Provided data section start
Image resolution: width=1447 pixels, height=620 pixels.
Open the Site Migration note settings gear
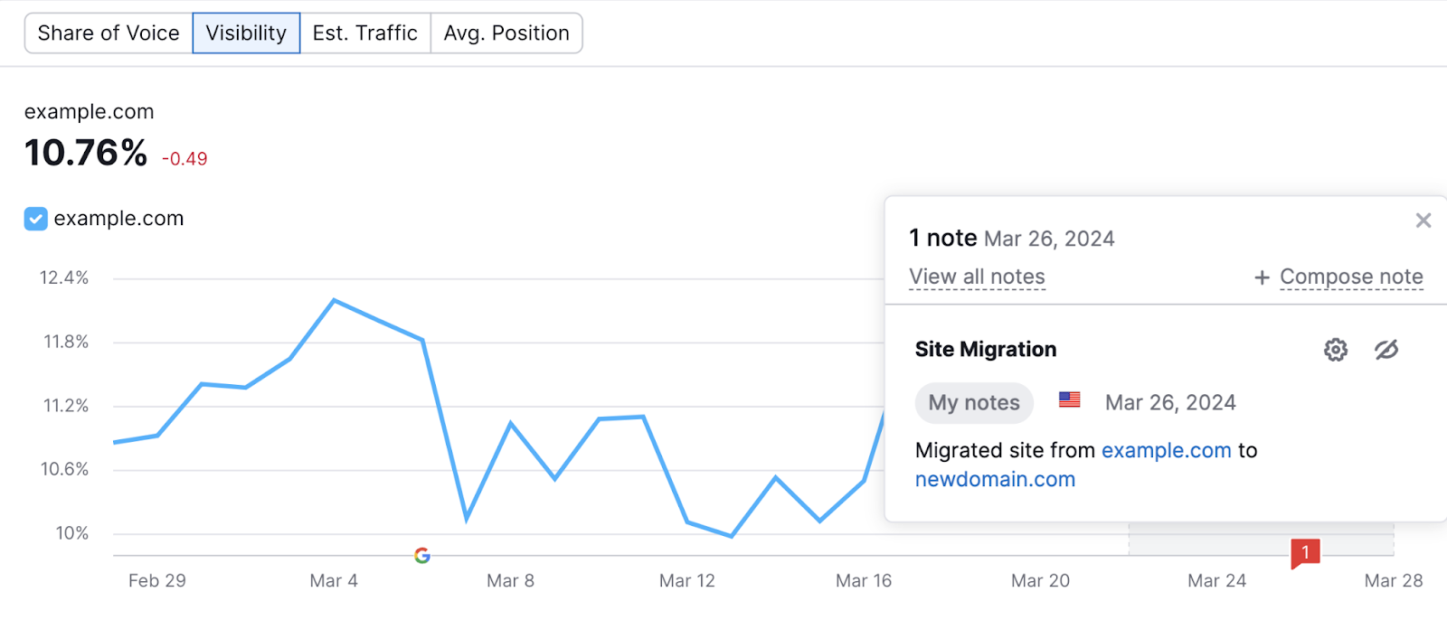click(x=1334, y=350)
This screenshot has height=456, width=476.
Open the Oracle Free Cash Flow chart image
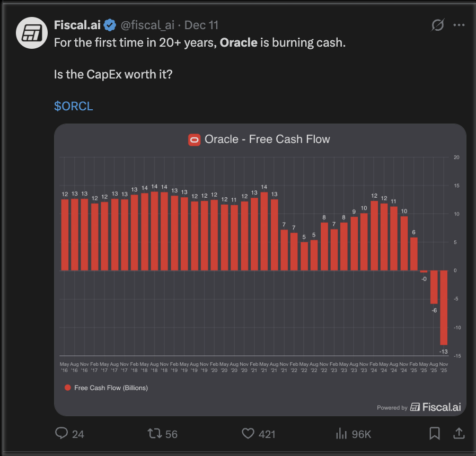260,265
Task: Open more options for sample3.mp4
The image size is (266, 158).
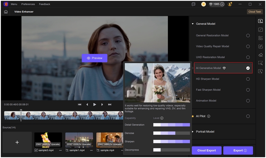Action: coord(60,150)
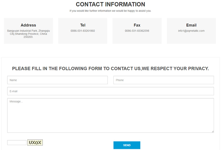Viewport: 221px width, 150px height.
Task: Click the Message box resize handle
Action: coord(213,131)
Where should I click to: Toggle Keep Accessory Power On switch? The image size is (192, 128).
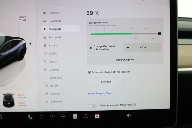pos(92,106)
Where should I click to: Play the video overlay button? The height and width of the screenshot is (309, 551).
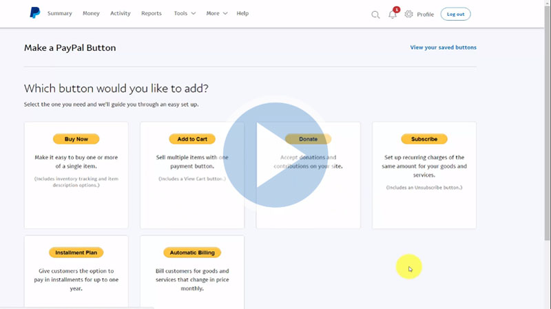276,155
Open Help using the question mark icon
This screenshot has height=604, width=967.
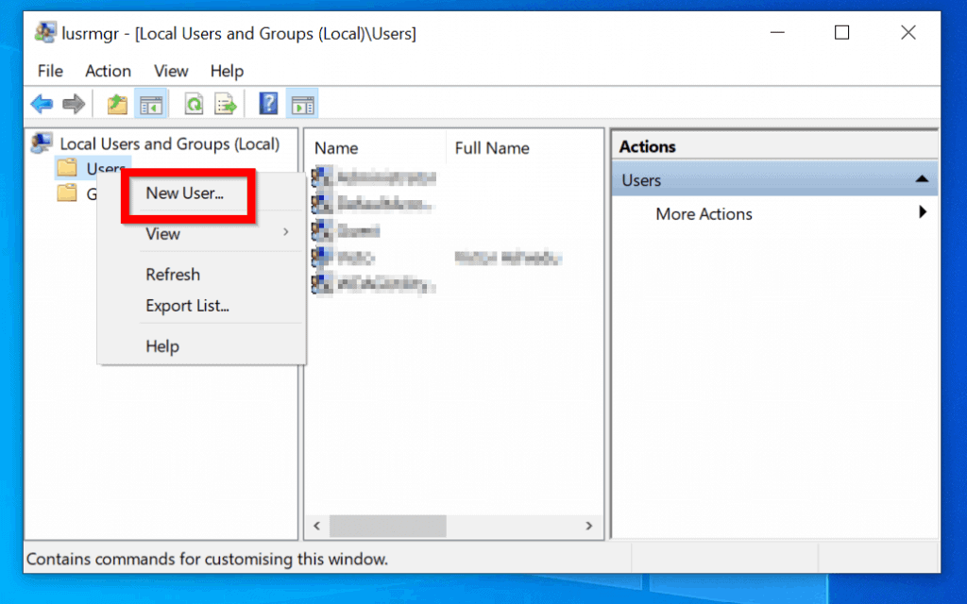[x=268, y=104]
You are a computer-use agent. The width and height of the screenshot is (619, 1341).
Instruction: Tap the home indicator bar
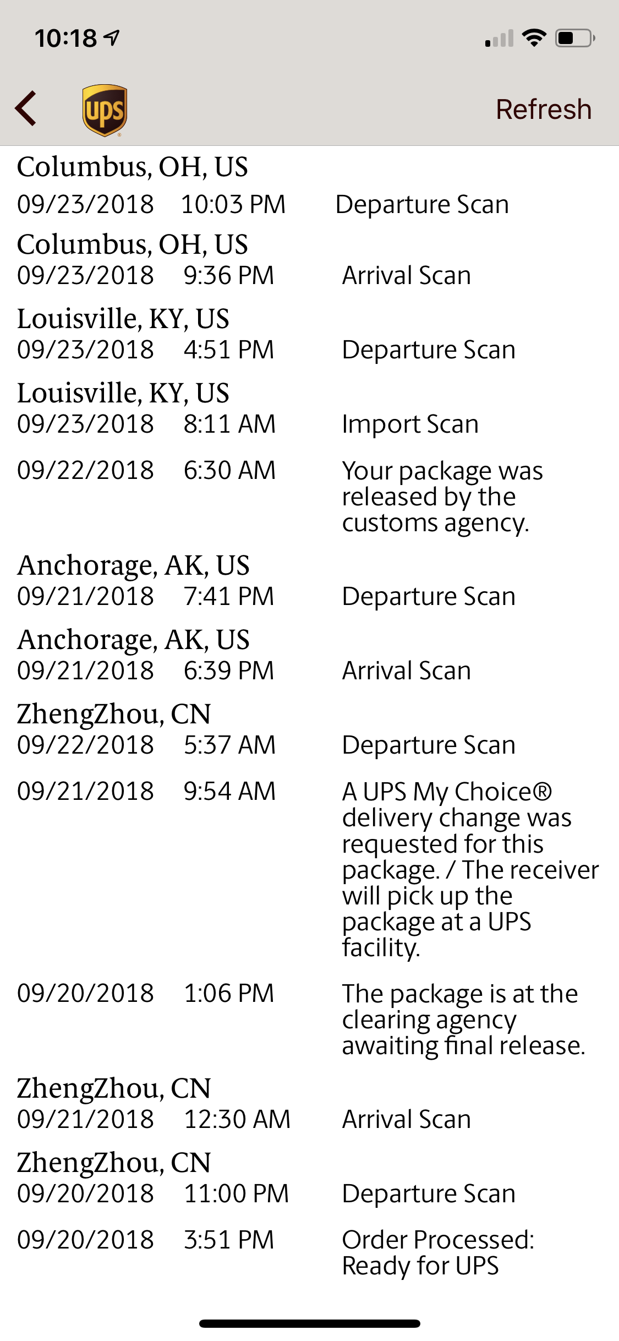(310, 1323)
Provided data section end
Work to be completed:
Please output the full listing above exactly, minus any pictures.

Solved problem:
Image resolution: width=1447 pixels, height=620 pixels.
Open the Site Migration note settings gear
click(x=1334, y=350)
This screenshot has height=456, width=476.
Open the Oracle Free Cash Flow chart image
260,265
Task: Open more options for sample3.mp4
The image size is (266, 158).
Action: coord(60,150)
Viewport: 221px width, 150px height.
Task: Click the Message box resize handle
Action: coord(213,131)
Where should I click to: Toggle Keep Accessory Power On switch? The image size is (192, 128).
pos(92,106)
Where should I click to: Play the video overlay button? The height and width of the screenshot is (309, 551).
276,155
Open Help using the question mark icon
This screenshot has height=604, width=967.
[x=268, y=104]
You are a computer-use agent. The width and height of the screenshot is (619, 1341).
Instruction: Tap the home indicator bar
(310, 1323)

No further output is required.